It pays to be civil, Thunderbird professor says at conference
Companies pay for the little acts of rudeness that often go unchecked or unrecognized in the workplace, Thunderbird School of Global Management Professor Christine Pearson, Ph.D., said Aug. 10 at a global conference in Anaheim, Calif.
“It’s important to build a business case for addressing workplace incivility,” Pearson said after serving as a discussion panelist at the 68th annual meeting of the Academy of Management, an association of about 18,000 scholars and business leaders from 102 nations. “Though managers and executives want to do the right thing, it’s much easier to find the financial support and resources when they have the evidence that incivility really does affect the bottom line.”
Pearson and University of Southern California researcher Christine Porath, Ph.D., put a decade of research into their new book, “The Price of Bad Behavior ” which makes a business case for workplace civility. The book, scheduled for release in 2009, explores the causes and outcomes of incivility and shares strategies for resolving minor situations before they spiral into something major.
“People can cause others to feel like they’ve been treated uncivilly even if they didn’t intend to cause offense,” said Pearson, a professor of management at Thunderbird School of Global Management in Glendale, Ariz. “In terms of dark forces in the workplace, incivility is on the low end of intensity.”
Pearson said incivility can be as low-key as passing a coworker in the hallway without saying hello, making a sarcastic comment in a staff meeting, or ignoring an e-mail request for information from a person in another department.
Other panelists in the academy workshop, called “The Dark Side of Employees’ Behavior,” shared expertise on more blatant forms of workplace misbehavior such as sexual harassment, bullying and revenge.
At the extreme end of the continuum, employee misbehavior can culminate in workplace violence and even homicide. But such extreme behavior is rare.
Incivility, on the other hand, is common. Pearson said her research shows that more than 90 percent of workers have been targets of incivility, and the numbers are rising.
“It’s very common for people to say that they experience incivility every single day on their job,” she said.
That’s why it is important to establish the link between incivility and profits.
“There is tremendous advantage to being able to show organizations the cost benefit of fostering civility in the workplace,” she said. “As managers learn about the costs to their organizations, they become interested in this phenomenon.”

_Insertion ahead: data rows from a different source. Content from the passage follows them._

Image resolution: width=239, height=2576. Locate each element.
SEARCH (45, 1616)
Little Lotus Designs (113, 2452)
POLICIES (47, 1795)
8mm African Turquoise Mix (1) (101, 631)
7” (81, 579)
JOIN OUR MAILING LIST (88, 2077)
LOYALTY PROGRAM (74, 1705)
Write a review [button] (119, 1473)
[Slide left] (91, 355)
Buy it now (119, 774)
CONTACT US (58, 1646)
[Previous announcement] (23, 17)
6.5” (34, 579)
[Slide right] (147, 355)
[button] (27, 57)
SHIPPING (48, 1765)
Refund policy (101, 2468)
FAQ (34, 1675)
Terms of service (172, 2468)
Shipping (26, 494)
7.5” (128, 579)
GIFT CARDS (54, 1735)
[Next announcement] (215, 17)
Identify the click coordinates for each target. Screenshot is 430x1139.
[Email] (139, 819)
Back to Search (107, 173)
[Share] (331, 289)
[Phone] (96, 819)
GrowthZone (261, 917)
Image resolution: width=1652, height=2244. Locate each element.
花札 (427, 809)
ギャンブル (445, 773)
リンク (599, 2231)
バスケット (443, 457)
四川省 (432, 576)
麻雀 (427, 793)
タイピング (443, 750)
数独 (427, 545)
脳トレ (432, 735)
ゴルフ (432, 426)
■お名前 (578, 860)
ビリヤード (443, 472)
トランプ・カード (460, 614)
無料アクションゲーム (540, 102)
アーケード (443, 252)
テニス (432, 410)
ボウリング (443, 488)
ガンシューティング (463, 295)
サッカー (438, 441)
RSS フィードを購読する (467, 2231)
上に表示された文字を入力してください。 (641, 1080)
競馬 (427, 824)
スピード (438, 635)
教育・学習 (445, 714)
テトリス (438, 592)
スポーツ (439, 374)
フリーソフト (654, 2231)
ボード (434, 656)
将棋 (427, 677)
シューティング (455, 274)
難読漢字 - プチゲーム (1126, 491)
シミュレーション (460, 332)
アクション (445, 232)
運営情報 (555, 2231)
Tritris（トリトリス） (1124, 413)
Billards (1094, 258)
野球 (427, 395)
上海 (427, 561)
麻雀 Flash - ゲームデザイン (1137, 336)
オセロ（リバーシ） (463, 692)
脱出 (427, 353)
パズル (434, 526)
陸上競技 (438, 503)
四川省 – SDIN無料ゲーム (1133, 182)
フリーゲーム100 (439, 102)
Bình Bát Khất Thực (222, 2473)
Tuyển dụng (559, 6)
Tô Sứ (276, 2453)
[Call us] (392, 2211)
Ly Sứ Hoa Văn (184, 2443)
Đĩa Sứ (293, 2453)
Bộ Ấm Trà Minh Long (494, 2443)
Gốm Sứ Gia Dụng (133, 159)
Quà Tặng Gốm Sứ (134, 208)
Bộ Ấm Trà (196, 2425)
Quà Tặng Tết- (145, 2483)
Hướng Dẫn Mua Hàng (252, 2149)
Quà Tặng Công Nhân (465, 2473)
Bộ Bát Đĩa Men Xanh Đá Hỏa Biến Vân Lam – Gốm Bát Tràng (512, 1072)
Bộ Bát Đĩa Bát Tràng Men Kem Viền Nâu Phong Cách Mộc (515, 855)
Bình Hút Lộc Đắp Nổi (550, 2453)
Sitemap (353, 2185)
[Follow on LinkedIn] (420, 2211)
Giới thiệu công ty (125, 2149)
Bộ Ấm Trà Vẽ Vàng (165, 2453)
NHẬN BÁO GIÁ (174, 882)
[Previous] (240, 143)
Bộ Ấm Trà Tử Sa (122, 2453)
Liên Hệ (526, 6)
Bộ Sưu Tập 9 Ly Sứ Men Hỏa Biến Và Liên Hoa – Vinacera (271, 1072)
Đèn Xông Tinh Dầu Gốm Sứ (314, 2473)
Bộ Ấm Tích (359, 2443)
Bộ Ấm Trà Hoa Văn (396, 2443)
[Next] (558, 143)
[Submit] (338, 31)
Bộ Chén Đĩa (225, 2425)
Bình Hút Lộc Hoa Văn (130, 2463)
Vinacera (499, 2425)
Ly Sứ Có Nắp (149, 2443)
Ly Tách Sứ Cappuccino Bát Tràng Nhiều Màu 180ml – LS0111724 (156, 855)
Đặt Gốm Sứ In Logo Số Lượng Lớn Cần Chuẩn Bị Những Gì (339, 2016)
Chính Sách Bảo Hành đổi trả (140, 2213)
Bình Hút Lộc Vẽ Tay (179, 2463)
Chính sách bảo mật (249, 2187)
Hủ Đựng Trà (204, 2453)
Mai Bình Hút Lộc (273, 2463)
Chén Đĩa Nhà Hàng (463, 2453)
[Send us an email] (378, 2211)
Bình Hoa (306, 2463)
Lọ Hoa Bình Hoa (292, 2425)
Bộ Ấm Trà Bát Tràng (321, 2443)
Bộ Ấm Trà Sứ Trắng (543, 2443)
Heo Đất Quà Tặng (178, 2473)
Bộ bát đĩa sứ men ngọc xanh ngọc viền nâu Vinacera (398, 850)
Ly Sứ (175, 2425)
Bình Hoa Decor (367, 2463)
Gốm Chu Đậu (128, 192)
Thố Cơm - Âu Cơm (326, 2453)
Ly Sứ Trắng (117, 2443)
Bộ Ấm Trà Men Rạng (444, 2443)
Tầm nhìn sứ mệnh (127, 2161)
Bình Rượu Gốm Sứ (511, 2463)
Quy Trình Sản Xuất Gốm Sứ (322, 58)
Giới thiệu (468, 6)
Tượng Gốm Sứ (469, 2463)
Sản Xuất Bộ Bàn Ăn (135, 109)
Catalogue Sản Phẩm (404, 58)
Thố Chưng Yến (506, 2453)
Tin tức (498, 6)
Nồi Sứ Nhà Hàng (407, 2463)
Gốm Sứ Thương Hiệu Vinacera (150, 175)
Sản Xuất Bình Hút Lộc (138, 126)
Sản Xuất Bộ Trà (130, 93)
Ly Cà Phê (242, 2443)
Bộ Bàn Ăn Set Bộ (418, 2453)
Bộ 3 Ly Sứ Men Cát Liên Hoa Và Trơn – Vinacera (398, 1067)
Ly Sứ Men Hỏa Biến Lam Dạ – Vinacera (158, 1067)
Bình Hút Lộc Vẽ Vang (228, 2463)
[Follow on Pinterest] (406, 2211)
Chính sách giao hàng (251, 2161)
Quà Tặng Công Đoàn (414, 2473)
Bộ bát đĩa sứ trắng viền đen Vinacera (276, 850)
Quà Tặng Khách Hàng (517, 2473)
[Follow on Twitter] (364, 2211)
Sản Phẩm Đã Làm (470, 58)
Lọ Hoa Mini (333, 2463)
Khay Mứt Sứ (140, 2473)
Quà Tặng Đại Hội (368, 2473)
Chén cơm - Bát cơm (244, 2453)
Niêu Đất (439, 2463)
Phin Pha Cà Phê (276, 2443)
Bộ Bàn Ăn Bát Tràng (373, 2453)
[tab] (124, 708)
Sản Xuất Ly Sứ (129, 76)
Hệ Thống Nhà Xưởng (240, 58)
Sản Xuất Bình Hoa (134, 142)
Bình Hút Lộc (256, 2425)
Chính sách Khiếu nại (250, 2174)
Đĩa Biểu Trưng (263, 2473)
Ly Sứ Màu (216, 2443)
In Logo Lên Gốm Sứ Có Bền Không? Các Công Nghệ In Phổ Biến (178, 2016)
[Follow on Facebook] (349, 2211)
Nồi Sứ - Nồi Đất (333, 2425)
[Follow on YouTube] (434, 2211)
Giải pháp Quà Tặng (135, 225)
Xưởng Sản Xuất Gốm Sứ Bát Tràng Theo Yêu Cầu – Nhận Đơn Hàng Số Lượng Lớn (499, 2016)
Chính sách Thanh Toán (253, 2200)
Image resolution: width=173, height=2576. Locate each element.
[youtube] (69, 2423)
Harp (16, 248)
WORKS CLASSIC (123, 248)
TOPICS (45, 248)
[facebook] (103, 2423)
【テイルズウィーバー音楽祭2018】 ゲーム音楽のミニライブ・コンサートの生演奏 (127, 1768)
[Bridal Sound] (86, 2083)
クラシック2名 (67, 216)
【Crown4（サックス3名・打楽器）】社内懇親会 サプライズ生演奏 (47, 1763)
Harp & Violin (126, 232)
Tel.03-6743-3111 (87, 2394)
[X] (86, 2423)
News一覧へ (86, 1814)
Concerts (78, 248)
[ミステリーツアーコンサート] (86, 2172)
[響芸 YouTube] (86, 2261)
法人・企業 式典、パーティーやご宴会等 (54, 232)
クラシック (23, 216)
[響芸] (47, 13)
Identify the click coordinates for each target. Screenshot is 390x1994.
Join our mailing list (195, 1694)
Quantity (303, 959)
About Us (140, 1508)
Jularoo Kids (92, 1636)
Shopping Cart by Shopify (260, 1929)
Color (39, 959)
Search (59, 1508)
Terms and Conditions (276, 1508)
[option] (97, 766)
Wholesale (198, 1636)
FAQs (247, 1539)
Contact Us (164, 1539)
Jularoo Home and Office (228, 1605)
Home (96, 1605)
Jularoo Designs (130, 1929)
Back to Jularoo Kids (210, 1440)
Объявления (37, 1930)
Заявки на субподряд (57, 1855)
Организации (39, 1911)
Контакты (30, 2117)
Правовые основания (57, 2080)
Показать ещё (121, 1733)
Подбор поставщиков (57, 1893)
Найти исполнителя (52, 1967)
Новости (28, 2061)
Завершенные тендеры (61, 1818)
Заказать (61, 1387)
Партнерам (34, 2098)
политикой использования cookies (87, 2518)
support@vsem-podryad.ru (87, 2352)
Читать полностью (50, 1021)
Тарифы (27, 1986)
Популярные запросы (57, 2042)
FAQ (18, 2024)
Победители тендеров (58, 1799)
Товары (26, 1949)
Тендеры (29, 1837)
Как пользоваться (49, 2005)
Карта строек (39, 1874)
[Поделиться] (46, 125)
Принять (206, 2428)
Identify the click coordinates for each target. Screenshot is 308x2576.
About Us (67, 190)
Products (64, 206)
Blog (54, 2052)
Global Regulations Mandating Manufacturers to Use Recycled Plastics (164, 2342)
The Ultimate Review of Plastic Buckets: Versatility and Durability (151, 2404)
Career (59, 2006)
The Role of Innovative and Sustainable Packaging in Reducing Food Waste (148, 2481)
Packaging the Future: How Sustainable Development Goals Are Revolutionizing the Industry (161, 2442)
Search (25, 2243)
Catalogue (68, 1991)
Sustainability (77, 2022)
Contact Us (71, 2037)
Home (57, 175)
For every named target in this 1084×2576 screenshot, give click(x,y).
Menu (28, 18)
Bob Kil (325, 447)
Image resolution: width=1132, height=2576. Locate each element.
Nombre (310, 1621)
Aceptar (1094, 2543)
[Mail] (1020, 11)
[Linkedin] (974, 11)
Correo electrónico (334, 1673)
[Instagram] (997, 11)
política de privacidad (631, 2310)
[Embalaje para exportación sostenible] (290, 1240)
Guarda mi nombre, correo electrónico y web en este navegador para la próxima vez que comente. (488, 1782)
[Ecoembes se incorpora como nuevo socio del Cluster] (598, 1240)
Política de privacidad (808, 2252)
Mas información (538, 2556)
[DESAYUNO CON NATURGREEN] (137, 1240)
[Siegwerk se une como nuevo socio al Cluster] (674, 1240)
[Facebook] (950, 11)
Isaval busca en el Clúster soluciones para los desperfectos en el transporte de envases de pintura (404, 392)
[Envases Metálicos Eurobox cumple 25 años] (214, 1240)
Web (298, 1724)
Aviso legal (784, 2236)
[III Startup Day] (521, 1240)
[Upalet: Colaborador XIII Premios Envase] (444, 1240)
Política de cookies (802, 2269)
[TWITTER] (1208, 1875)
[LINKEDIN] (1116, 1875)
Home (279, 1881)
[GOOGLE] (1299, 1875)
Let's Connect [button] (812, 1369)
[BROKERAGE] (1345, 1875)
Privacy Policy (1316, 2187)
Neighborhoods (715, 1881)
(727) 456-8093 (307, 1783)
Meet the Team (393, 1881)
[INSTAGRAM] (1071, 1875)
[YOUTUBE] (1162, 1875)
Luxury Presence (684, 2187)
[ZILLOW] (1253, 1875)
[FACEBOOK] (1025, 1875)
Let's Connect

Pearson said researchers also need to start approaching incivility from a global perspective. Business managers live in a global environment, she said, yet most researchers who study incivility limit their focus to their home countries.
“At most they go to maybe two or three countries,” Pearson said. “I think there is great value in taking what we now know in terms of cross-cultural differences -- global value differences, global behavior differences -- and thinking about how to intermesh that with incivility research.”
She said that has become her focus at Thunderbird.
“When you’re working in areas where values, norms and customs are different, there will be different definitions of what it means to be uncivil,” she said. “It’s very likely that people’s responses to incivility will be different, as well, from one culture to another.”